→ **Prompt**
Swap every "Where should I click to" in the material below for "Which point should I click to" and leave all other text unchanged.

→ **Data extract**
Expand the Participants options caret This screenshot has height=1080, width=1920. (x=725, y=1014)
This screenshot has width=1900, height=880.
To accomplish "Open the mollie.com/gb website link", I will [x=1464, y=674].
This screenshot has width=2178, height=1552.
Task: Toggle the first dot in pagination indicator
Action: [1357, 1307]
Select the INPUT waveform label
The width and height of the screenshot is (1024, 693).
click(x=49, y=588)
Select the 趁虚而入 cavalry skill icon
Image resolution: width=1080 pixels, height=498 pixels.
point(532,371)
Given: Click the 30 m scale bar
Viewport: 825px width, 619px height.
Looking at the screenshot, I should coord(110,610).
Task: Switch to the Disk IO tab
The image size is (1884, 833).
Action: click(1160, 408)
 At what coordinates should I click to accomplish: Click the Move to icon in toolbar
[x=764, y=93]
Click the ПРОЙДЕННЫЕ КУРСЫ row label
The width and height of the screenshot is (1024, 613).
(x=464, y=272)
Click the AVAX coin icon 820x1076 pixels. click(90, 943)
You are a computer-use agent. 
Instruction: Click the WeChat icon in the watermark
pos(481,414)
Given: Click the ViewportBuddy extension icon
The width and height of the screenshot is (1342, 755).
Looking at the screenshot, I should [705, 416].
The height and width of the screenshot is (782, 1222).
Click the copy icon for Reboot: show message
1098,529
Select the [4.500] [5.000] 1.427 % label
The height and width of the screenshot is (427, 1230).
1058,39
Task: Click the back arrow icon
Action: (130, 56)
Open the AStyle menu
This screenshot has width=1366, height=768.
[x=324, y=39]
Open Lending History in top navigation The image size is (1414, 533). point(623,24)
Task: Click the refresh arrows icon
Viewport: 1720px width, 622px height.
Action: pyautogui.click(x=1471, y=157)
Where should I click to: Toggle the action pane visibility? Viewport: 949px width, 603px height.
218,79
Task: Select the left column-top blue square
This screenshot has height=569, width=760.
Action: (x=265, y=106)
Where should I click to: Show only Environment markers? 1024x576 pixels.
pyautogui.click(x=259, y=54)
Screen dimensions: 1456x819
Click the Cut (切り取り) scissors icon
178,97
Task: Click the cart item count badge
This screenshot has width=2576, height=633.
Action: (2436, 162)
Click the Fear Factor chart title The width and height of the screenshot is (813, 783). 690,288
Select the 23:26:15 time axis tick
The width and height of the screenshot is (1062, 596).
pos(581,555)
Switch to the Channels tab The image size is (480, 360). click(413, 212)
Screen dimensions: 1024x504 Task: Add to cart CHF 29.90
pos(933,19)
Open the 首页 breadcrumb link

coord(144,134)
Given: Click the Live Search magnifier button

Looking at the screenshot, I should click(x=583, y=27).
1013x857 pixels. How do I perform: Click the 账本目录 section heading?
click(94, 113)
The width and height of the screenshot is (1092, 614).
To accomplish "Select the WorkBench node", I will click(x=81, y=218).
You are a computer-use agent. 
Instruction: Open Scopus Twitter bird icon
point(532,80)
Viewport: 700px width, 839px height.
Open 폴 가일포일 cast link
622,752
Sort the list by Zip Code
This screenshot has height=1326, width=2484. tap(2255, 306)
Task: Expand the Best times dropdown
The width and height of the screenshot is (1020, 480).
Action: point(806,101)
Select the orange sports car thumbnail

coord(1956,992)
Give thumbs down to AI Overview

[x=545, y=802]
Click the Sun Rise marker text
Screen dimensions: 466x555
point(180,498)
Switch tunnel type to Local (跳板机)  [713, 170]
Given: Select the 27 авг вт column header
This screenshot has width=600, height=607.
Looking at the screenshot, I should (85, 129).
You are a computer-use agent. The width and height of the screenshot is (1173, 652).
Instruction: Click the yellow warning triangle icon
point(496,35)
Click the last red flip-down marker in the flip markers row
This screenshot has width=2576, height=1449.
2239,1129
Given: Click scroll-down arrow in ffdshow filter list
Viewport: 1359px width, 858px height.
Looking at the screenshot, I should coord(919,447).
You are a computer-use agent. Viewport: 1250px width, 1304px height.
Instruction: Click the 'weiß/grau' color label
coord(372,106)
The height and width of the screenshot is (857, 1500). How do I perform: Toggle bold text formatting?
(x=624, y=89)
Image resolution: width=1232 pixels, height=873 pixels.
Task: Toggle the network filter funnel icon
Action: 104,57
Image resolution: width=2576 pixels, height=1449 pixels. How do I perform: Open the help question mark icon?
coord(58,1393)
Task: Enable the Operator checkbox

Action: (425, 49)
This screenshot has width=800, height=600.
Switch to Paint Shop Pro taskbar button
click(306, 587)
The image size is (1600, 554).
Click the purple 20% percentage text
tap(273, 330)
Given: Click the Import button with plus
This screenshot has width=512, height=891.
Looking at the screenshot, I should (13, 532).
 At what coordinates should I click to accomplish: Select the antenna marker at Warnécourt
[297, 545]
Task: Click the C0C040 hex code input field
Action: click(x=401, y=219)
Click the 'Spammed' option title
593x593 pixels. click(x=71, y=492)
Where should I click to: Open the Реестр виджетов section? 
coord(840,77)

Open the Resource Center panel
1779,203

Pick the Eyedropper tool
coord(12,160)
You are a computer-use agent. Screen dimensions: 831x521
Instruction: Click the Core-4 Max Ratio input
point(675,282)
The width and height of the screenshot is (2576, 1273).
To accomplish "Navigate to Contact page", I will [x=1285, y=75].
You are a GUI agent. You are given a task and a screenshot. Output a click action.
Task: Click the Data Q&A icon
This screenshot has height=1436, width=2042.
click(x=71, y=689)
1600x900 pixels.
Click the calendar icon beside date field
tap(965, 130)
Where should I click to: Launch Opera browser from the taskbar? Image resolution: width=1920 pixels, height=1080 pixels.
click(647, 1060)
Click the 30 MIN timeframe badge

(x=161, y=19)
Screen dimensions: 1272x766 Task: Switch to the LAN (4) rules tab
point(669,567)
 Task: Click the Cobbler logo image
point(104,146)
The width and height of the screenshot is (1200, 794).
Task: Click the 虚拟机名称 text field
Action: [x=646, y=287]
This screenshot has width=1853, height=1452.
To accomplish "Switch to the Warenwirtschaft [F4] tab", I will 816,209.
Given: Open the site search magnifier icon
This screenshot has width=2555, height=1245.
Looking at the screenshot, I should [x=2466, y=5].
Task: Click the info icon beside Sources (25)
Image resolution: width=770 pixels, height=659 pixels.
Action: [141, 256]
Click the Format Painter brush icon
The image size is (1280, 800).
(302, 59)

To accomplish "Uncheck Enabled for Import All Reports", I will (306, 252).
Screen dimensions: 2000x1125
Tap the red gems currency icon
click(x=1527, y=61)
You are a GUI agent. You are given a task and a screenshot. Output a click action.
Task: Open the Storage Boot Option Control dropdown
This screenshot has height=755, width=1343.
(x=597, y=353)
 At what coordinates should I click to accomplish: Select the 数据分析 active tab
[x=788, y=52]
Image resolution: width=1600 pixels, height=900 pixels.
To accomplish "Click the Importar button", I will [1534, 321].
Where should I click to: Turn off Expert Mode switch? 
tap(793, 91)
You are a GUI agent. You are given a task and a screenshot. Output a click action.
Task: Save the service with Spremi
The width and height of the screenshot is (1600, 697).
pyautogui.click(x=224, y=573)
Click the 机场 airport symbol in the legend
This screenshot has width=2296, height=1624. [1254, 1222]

→ **Answer to this exercise**
Expand the Participants options caret This screenshot has height=1080, width=1920. (x=725, y=1014)
This screenshot has width=1900, height=880.
To accomplish "Open the mollie.com/gb website link", I will [x=1464, y=674].
This screenshot has width=2178, height=1552.
Task: Toggle the first dot in pagination indicator
Action: [1357, 1307]
Select the INPUT waveform label
The width and height of the screenshot is (1024, 693).
click(x=49, y=588)
Select the 趁虚而入 cavalry skill icon
Image resolution: width=1080 pixels, height=498 pixels.
point(532,371)
Given: Click the 30 m scale bar
Viewport: 825px width, 619px height.
Looking at the screenshot, I should coord(110,610).
Task: Switch to the Disk IO tab
The image size is (1884, 833).
Action: click(1160, 408)
 At what coordinates should I click to accomplish: Click the Move to icon in toolbar
[x=764, y=93]
Click the ПРОЙДЕННЫЕ КУРСЫ row label
The width and height of the screenshot is (1024, 613).
(x=464, y=272)
Click the AVAX coin icon 820x1076 pixels. click(90, 943)
You are a computer-use agent. 
Instruction: Click the WeChat icon in the watermark
pos(481,414)
Given: Click the ViewportBuddy extension icon
The width and height of the screenshot is (1342, 755).
Looking at the screenshot, I should [705, 416].
The height and width of the screenshot is (782, 1222).
Click the copy icon for Reboot: show message
1098,529
Select the [4.500] [5.000] 1.427 % label
The height and width of the screenshot is (427, 1230).
1058,39
Task: Click the back arrow icon
Action: (130, 56)
Open the AStyle menu
This screenshot has width=1366, height=768.
[x=324, y=39]
Open Lending History in top navigation The image size is (1414, 533). point(623,24)
Task: Click the refresh arrows icon
Viewport: 1720px width, 622px height.
Action: pyautogui.click(x=1471, y=157)
Which point should I click to: Toggle the action pane visibility? Viewport: 949px width, 603px height.
218,79
Task: Select the left column-top blue square
This screenshot has height=569, width=760.
Action: (x=265, y=106)
Which point should I click to: Show only Environment markers? 1024x576 pixels.
pyautogui.click(x=259, y=54)
Screen dimensions: 1456x819
Click the Cut (切り取り) scissors icon
178,97
Task: Click the cart item count badge
This screenshot has width=2576, height=633.
Action: (2436, 162)
Click the Fear Factor chart title The width and height of the screenshot is (813, 783). 690,288
Select the 23:26:15 time axis tick
The width and height of the screenshot is (1062, 596).
pos(581,555)
Switch to the Channels tab The image size is (480, 360). click(413, 212)
Screen dimensions: 1024x504 Task: Add to cart CHF 29.90
pos(933,19)
Open the 首页 breadcrumb link

coord(144,134)
Given: Click the Live Search magnifier button

Looking at the screenshot, I should click(x=583, y=27).
1013x857 pixels. How do I perform: Click the 账本目录 section heading?
click(94, 113)
The width and height of the screenshot is (1092, 614).
To accomplish "Select the WorkBench node", I will click(x=81, y=218).
You are a computer-use agent. 
Instruction: Open Scopus Twitter bird icon
point(532,80)
Viewport: 700px width, 839px height.
Open 폴 가일포일 cast link
622,752
Sort the list by Zip Code
This screenshot has height=1326, width=2484. tap(2255, 306)
Task: Expand the Best times dropdown
The width and height of the screenshot is (1020, 480).
Action: point(806,101)
Select the orange sports car thumbnail

coord(1956,992)
Give thumbs down to AI Overview

[x=545, y=802]
Click the Sun Rise marker text
Screen dimensions: 466x555
point(180,498)
Switch tunnel type to Local (跳板机)  [713, 170]
Given: Select the 27 авг вт column header
This screenshot has width=600, height=607.
Looking at the screenshot, I should (85, 129).
You are a computer-use agent. The width and height of the screenshot is (1173, 652).
Instruction: Click the yellow warning triangle icon
point(496,35)
Click the last red flip-down marker in the flip markers row
This screenshot has width=2576, height=1449.
2239,1129
Given: Click scroll-down arrow in ffdshow filter list
Viewport: 1359px width, 858px height.
Looking at the screenshot, I should coord(919,447).
You are a computer-use agent. Viewport: 1250px width, 1304px height.
Instruction: Click the 'weiß/grau' color label
coord(372,106)
The height and width of the screenshot is (857, 1500). How do I perform: Toggle bold text formatting?
(x=624, y=89)
Image resolution: width=1232 pixels, height=873 pixels.
Task: Toggle the network filter funnel icon
Action: 104,57
Image resolution: width=2576 pixels, height=1449 pixels. How do I perform: Open the help question mark icon?
coord(58,1393)
Task: Enable the Operator checkbox

Action: (425, 49)
This screenshot has width=800, height=600.
Switch to Paint Shop Pro taskbar button
click(306, 587)
The image size is (1600, 554).
Click the purple 20% percentage text
tap(273, 330)
Given: Click the Import button with plus
This screenshot has width=512, height=891.
Looking at the screenshot, I should (13, 532).
 At what coordinates should I click to accomplish: Select the antenna marker at Warnécourt
[297, 545]
Task: Click the C0C040 hex code input field
Action: click(x=401, y=219)
Click the 'Spammed' option title
593x593 pixels. click(x=71, y=492)
Which point should I click to: Open the Реестр виджетов section? 
coord(840,77)

Open the Resource Center panel
1779,203

Pick the Eyedropper tool
coord(12,160)
You are a computer-use agent. Screen dimensions: 831x521
Instruction: Click the Core-4 Max Ratio input
point(675,282)
The width and height of the screenshot is (2576, 1273).
To accomplish "Navigate to Contact page", I will [x=1285, y=75].
You are a GUI agent. You are given a task and a screenshot. Output a click action.
Task: Click the Data Q&A icon
This screenshot has height=1436, width=2042.
click(x=71, y=689)
1600x900 pixels.
Click the calendar icon beside date field
tap(965, 130)
Which point should I click to: Launch Opera browser from the taskbar? Image resolution: width=1920 pixels, height=1080 pixels.
click(647, 1060)
Click the 30 MIN timeframe badge

(x=161, y=19)
Screen dimensions: 1272x766 Task: Switch to the LAN (4) rules tab
point(669,567)
 Task: Click the Cobbler logo image
point(104,146)
The width and height of the screenshot is (1200, 794).
Task: Click the 虚拟机名称 text field
Action: [x=646, y=287]
This screenshot has width=1853, height=1452.
To accomplish "Switch to the Warenwirtschaft [F4] tab", I will 816,209.
Given: Open the site search magnifier icon
This screenshot has width=2555, height=1245.
Looking at the screenshot, I should [x=2466, y=5].
Task: Click the info icon beside Sources (25)
Image resolution: width=770 pixels, height=659 pixels.
Action: [141, 256]
Click the Format Painter brush icon
The image size is (1280, 800).
(302, 59)

To accomplish "Uncheck Enabled for Import All Reports", I will (306, 252).
Screen dimensions: 2000x1125
Tap the red gems currency icon
click(x=1527, y=61)
You are a GUI agent. You are given a task and a screenshot. Output a click action.
Task: Open the Storage Boot Option Control dropdown
This screenshot has height=755, width=1343.
(x=597, y=353)
 At what coordinates should I click to accomplish: Select the 数据分析 active tab
[x=788, y=52]
Image resolution: width=1600 pixels, height=900 pixels.
To accomplish "Click the Importar button", I will [1534, 321].
Which point should I click to: Turn off Expert Mode switch? 
tap(793, 91)
You are a GUI agent. You are given a task and a screenshot. Output a click action.
Task: Save the service with Spremi
The width and height of the screenshot is (1600, 697).
pyautogui.click(x=224, y=573)
Click the 机场 airport symbol in the legend
This screenshot has width=2296, height=1624. [1254, 1222]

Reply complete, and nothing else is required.